Regular feeding with 24 h intervals showed a clear equilibrium in M ˙ O 2 being reached after 6 days and sustained until day 12. Feeding was halted on day 11, but M ˙ O 2 remained unchanged for another 24 h, before decreasing back to RMR, which was reached on day 16 (Figure 2). The experiment was terminated at midday on day 17.

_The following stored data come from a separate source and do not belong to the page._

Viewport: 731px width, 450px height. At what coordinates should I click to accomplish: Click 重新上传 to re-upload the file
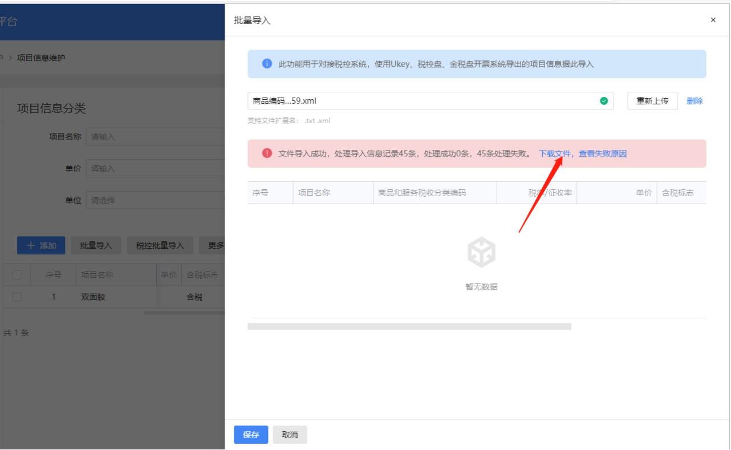coord(652,100)
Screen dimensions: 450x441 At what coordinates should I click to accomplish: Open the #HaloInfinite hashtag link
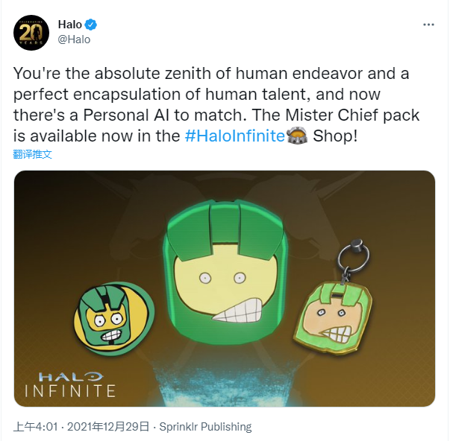pyautogui.click(x=234, y=136)
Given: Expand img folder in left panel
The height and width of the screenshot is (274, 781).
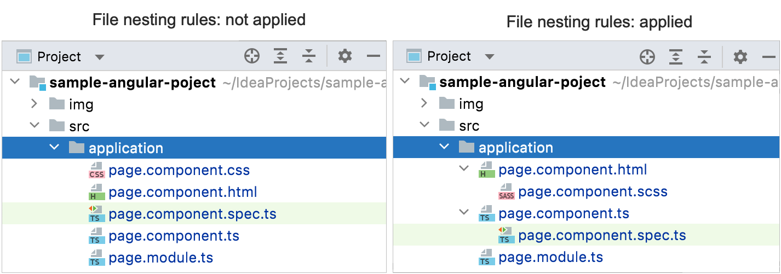Looking at the screenshot, I should tap(34, 103).
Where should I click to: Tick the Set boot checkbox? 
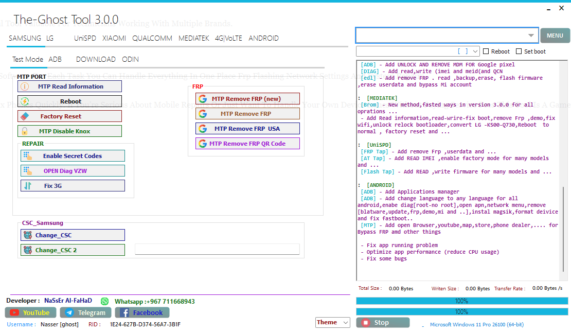click(x=519, y=51)
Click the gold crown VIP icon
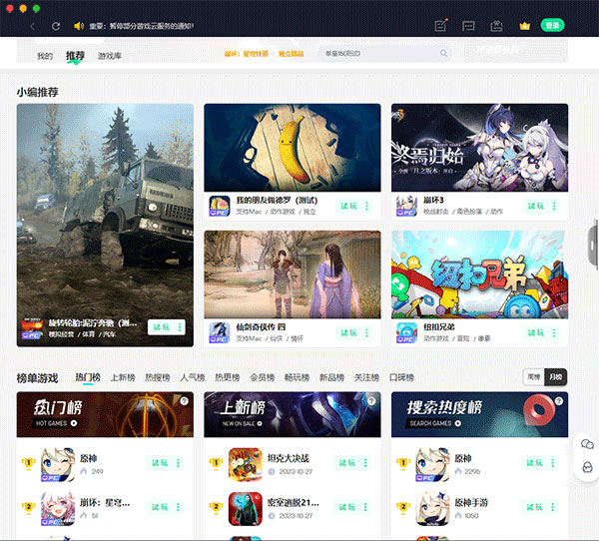Viewport: 599px width, 541px height. [x=524, y=26]
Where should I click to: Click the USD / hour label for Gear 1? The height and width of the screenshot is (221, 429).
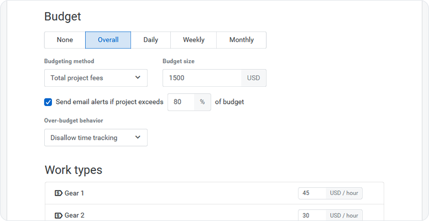tap(344, 193)
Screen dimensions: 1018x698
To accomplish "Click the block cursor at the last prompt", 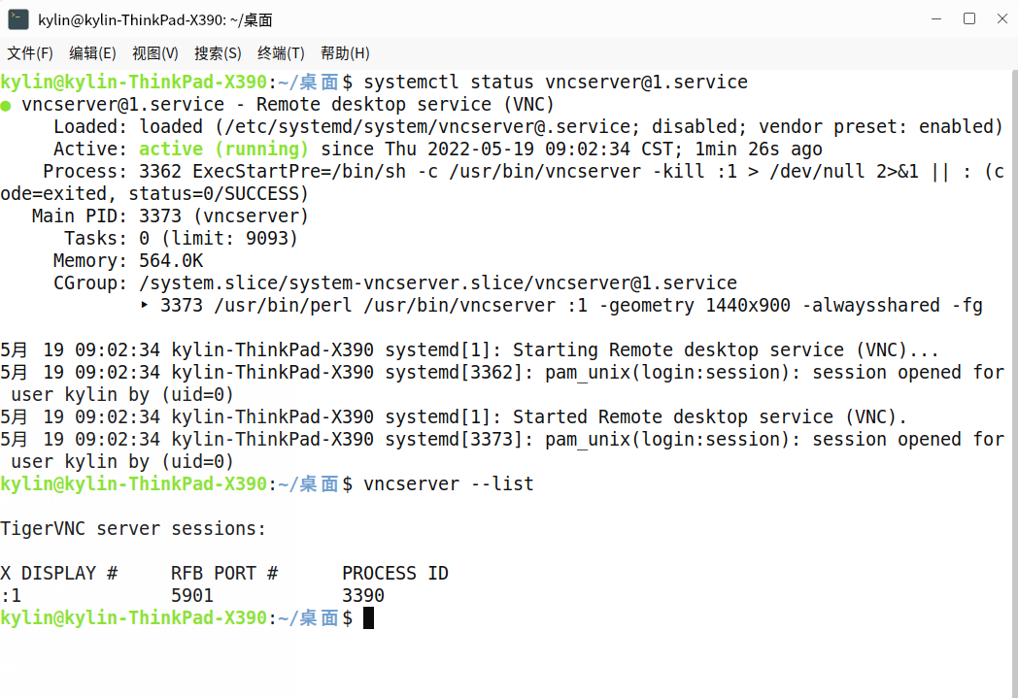I will tap(368, 618).
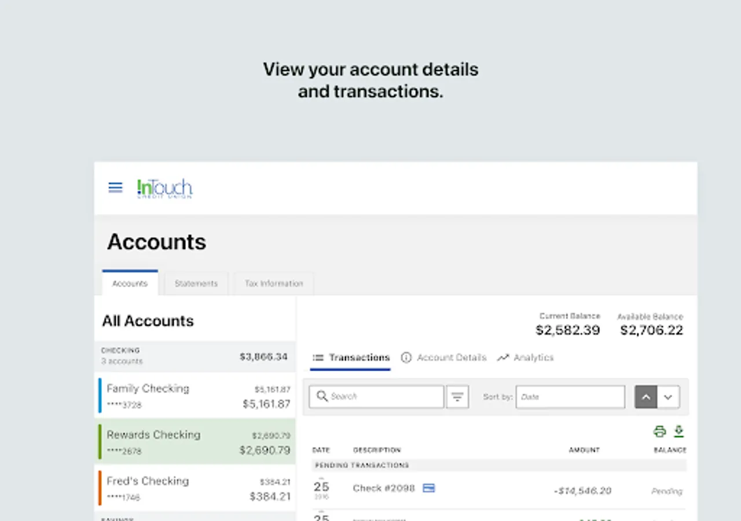Click the Analytics chart icon
The width and height of the screenshot is (741, 521).
tap(503, 357)
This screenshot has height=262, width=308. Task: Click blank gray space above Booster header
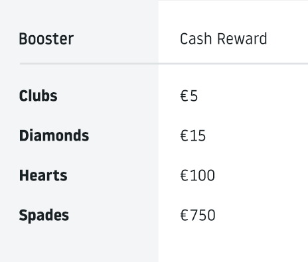pyautogui.click(x=79, y=15)
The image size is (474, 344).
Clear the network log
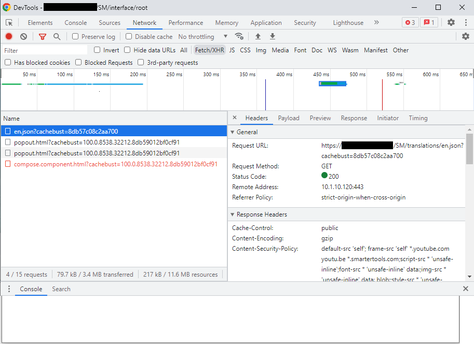pyautogui.click(x=23, y=36)
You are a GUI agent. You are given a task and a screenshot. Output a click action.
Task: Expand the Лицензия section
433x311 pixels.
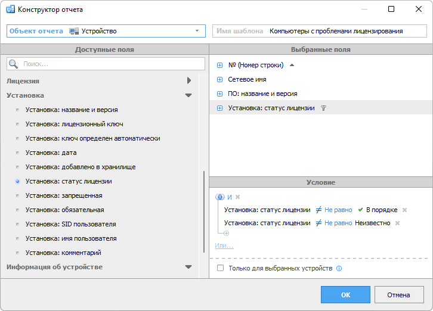188,80
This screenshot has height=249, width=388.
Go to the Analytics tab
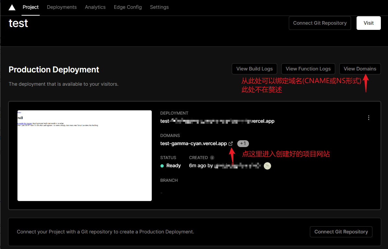[95, 7]
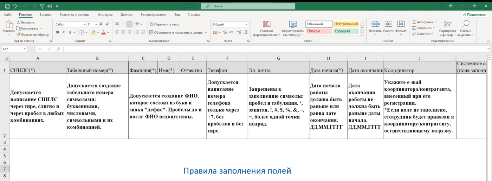Apply the red font color swatch

pos(103,32)
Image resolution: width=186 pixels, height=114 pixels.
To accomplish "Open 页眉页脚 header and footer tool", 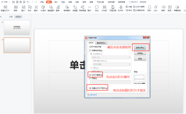I will [113, 8].
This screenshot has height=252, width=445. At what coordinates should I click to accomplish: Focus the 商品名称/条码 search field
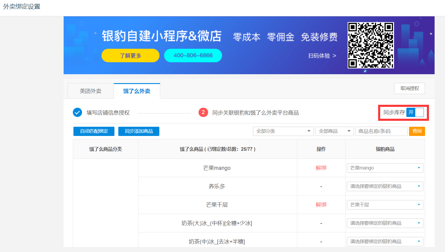tap(381, 131)
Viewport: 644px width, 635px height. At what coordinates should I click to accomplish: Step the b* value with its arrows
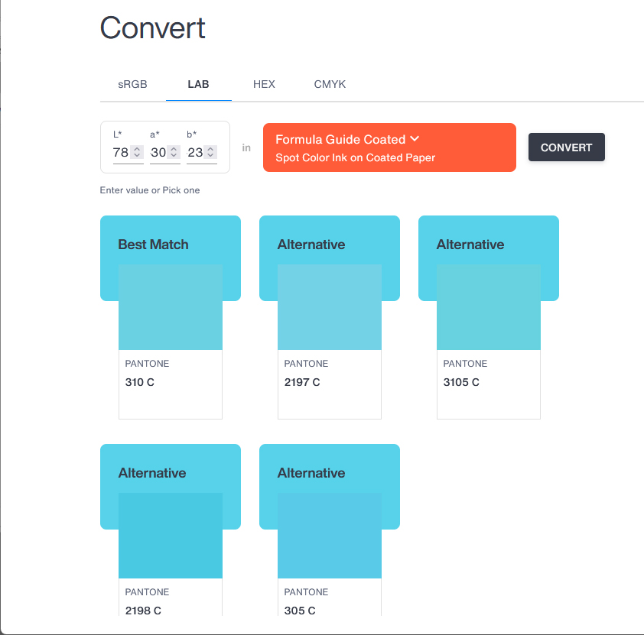[210, 152]
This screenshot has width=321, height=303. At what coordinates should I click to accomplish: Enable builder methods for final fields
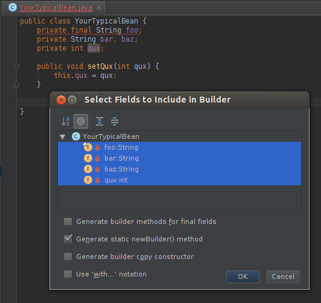click(x=68, y=222)
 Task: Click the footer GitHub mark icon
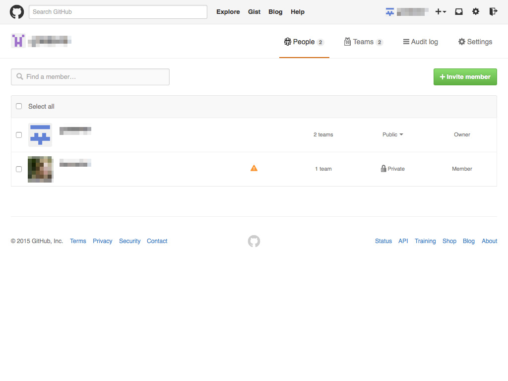click(254, 242)
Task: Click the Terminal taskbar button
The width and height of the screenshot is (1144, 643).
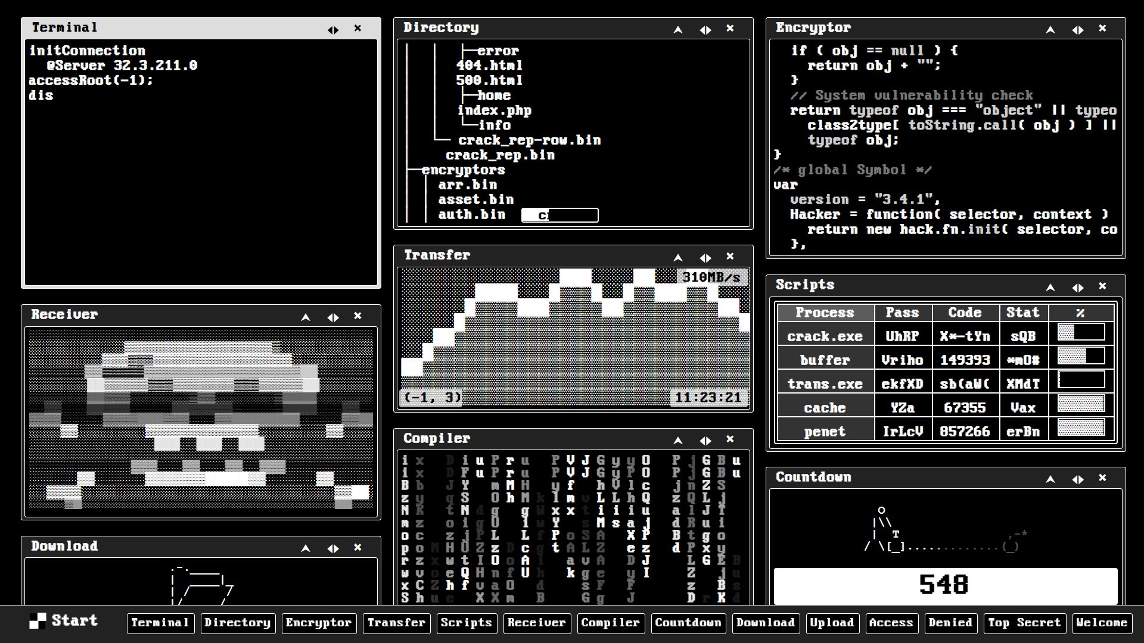Action: click(161, 621)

3.4. Case Study Based on Model

Results from the case study are illustrated in Figure 3 and summarized in Table 3.
The model showed that in a cage with no current and fed fish swimming at Upref (CS1), the oxygen content reaches the DO threshold three times faster with a temperature increase of 10 °C. With an increase of 10 °C, the oxygen concentration at the downstream edge of the cage with a current velocity of 5 cm/s and a fish density of 25 kg/m3 (CS2) decreased by 22.8%. The model also illustrated that if fish at the downstream edge of the cage are to utilize feed optimally at 20 °C, the cage diameter should not exceed 29.6 m. Finally, with a temperature increase of 10 °C, the minimum flow through the cage to sustain optimal feed utilization is increased by 4.1 cm/s (CS3).

3.5. Statistics

3.5.1. Carryover Effects on SMR

SMR data in 10, 15 and 20 °C showed homoscedasticity (Levene’s, F = (0.01, 0.08, 0.93), p = (0.93, 0.79, 0.36)), respectively. There were no statistically significant differences between SMR means as determined by independent t-tests for 10, 15 and 20 °C were t(8) = (−1.34, 0.11, −0.30), p = (0.22, 0.92, 0.78), respectively. Hence, no carryover effect was present in SMR between experiments.

3.5.2. Normoxia Experiments

Data for the SMR, AMR and optimal swimming speed (Uopt) at 10, 15 and 20 °C were normally distributed (Shapiro–Wilk: SMR: W(28) = 0.98, p = 0.88; AMR: W(28) = 0.99, p = 0.97; Uopt: W(28) = 0.96, p = 0.36) and showed equal variance (Levene’s test, SMR: F(2,25) = 1.77, p = 0.19; AMR: F(2,25) = 2.08, p = 0.15; Uopt: F(2,25) = 0.8, p = 0.46). There was a significant difference between the means of SMR, AMR and Uopt (one-way ANOVA, SMR: (F(2, 25) = 27.7, p < 0.01); AMR: (F(2,25) = 4.51, p = 0.02); Uopt: (F(2,25) = 21.8, p < 0.01)). The Tukey HSD test showed that statistically there was no difference in the means of SMR and Uopt at 10 and 15 °C. For AMR, the Tukey HSD test showed no significant difference between means at 15 and 20 °C.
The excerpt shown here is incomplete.